> _Exercise directions_
Please copy out every line of the listing below in which the word "logo" appears.

> _The records_
»»

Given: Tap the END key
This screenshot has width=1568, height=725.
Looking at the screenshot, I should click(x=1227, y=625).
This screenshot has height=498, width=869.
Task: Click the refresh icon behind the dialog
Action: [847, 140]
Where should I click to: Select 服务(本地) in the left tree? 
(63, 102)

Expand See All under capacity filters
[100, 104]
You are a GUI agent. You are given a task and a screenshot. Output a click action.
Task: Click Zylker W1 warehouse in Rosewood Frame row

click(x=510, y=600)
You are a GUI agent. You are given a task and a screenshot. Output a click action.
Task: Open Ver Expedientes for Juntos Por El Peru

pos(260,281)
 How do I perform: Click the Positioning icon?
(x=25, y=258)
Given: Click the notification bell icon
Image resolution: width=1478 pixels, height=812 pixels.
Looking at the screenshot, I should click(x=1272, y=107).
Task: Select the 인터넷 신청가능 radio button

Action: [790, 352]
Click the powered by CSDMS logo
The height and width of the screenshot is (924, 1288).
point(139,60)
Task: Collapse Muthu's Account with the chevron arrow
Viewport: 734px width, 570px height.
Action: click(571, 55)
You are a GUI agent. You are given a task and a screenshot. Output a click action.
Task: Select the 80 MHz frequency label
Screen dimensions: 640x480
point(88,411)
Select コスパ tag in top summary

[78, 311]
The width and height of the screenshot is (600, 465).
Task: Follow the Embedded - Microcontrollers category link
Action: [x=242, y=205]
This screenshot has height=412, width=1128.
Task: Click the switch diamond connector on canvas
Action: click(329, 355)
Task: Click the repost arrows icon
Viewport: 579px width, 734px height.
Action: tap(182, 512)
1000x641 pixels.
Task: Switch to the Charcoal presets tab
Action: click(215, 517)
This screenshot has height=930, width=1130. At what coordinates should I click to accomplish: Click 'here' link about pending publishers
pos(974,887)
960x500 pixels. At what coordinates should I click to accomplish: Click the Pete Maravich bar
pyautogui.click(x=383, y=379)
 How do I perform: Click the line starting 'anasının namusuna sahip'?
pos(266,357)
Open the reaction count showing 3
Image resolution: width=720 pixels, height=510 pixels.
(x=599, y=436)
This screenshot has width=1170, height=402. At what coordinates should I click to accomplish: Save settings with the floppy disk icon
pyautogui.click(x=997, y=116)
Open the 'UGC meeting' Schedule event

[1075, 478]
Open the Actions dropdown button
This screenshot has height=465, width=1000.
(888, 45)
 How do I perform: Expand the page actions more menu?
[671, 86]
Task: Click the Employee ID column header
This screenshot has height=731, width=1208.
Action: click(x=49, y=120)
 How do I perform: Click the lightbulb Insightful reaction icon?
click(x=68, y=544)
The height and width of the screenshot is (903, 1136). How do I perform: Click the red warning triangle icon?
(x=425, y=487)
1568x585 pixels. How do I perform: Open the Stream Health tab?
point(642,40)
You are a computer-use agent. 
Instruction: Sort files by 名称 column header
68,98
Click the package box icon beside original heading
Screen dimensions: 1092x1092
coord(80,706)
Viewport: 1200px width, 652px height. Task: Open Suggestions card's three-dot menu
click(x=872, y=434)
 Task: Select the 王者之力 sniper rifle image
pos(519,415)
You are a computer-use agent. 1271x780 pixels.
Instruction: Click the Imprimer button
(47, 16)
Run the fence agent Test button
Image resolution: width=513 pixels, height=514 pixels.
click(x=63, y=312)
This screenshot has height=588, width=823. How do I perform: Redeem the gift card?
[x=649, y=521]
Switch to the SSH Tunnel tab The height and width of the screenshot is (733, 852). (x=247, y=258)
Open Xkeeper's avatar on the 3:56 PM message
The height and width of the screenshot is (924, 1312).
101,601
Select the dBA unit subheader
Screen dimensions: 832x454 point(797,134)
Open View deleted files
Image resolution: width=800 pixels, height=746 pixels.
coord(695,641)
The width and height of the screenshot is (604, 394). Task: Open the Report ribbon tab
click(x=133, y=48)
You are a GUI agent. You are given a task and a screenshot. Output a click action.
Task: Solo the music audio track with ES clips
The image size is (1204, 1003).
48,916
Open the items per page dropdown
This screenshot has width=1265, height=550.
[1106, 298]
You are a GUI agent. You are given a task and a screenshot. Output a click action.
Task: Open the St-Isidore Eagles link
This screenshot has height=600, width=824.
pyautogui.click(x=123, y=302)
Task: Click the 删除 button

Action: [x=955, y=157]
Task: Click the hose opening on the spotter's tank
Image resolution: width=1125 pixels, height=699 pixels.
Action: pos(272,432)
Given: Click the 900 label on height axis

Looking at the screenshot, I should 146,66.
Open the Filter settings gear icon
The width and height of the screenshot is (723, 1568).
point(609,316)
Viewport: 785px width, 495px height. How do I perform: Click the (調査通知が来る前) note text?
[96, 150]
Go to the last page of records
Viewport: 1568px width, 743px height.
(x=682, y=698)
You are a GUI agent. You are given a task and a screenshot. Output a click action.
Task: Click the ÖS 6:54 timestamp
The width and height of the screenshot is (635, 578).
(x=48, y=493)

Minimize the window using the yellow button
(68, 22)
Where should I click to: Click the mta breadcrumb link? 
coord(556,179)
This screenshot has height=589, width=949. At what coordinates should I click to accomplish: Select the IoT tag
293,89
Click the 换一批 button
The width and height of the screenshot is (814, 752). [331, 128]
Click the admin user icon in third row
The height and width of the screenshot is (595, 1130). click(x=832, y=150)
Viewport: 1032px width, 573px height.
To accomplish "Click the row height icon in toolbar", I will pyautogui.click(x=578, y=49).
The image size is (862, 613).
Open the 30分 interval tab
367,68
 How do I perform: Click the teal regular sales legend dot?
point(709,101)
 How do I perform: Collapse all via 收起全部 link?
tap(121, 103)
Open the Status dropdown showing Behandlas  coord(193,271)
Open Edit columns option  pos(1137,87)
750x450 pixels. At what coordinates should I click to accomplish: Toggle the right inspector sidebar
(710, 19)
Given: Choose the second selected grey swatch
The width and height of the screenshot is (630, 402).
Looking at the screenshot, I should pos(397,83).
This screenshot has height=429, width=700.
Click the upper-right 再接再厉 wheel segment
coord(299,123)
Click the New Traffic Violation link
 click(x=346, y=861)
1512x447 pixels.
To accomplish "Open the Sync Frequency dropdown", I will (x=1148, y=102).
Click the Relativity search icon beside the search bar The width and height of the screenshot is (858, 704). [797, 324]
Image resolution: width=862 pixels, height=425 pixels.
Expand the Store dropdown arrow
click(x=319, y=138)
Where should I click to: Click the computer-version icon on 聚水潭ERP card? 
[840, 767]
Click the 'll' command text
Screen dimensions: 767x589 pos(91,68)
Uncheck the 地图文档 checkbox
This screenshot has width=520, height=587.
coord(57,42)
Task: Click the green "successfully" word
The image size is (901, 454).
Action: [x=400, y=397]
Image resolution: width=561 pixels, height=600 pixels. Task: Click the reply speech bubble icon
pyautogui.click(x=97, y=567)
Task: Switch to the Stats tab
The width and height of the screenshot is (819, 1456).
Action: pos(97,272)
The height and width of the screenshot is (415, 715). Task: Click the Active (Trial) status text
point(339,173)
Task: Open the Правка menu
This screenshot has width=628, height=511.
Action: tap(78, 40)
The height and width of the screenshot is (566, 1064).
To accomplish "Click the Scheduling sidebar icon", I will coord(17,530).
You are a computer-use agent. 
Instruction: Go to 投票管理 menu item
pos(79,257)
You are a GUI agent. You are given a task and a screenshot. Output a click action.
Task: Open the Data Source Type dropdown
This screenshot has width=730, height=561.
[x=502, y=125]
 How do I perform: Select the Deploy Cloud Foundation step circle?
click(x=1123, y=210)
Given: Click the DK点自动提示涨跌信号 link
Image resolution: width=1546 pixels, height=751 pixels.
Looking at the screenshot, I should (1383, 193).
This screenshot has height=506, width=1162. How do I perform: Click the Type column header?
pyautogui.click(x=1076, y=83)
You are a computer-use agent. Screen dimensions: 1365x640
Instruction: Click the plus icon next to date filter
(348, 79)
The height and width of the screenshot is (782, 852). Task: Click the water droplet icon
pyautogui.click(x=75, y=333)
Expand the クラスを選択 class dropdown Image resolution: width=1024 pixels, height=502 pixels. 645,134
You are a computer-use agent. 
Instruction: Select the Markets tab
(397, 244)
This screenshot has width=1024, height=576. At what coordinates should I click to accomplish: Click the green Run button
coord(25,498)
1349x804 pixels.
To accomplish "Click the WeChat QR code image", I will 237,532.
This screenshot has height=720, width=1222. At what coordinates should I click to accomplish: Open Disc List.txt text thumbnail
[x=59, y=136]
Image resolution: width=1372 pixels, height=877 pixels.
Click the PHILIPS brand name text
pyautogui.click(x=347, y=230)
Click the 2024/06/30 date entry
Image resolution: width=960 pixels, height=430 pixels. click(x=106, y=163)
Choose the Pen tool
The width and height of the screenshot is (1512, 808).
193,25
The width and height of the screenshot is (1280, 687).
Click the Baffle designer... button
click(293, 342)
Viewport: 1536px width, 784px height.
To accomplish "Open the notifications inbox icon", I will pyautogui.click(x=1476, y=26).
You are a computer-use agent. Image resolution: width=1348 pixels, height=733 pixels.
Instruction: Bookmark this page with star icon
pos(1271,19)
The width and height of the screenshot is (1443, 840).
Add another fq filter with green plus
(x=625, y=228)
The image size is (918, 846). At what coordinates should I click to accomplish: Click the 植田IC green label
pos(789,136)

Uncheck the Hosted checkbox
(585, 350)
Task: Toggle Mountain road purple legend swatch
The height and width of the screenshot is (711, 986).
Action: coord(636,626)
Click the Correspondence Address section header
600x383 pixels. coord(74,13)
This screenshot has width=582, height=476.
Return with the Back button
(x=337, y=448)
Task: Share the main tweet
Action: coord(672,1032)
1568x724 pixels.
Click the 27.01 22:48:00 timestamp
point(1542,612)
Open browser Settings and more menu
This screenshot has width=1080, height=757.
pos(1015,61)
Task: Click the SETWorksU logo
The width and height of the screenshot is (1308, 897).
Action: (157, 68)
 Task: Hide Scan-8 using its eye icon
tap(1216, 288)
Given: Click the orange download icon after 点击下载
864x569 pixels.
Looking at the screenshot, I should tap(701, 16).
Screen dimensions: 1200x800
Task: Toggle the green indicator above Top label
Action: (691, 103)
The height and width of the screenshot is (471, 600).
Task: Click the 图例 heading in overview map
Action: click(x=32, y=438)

««

> _Answer box_
Click the powered by CSDMS logo
Task: Click the SETWorksU logo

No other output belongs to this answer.